### EXERCISE DATA
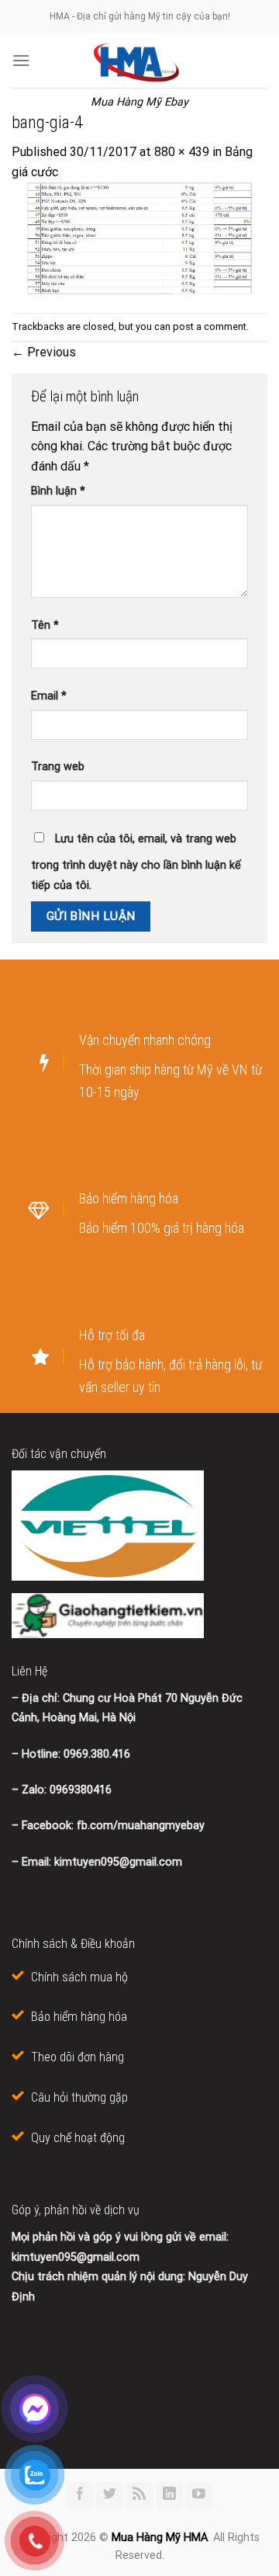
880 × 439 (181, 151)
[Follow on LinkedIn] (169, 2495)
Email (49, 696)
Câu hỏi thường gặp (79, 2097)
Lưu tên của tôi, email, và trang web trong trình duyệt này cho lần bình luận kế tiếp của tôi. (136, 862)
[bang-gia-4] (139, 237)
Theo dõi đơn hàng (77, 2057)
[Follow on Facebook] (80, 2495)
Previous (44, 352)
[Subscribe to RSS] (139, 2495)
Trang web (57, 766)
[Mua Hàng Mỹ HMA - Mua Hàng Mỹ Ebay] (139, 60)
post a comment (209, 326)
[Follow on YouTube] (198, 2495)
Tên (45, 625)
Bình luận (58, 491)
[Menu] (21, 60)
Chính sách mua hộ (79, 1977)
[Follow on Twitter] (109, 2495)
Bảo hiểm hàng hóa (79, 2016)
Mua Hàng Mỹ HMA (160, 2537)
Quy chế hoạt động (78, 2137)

### WHAT YOU SHOULD DO
Write out word for word every line from the one containing "[Menu] (21, 60)" through the last line of the data, and no other line.

### ANSWER SECTION
[Menu] (21, 60)
Chính sách mua hộ (79, 1977)
[Follow on Twitter] (109, 2495)
Bảo hiểm hàng hóa (79, 2016)
Mua Hàng Mỹ HMA (160, 2537)
Quy chế hoạt động (78, 2137)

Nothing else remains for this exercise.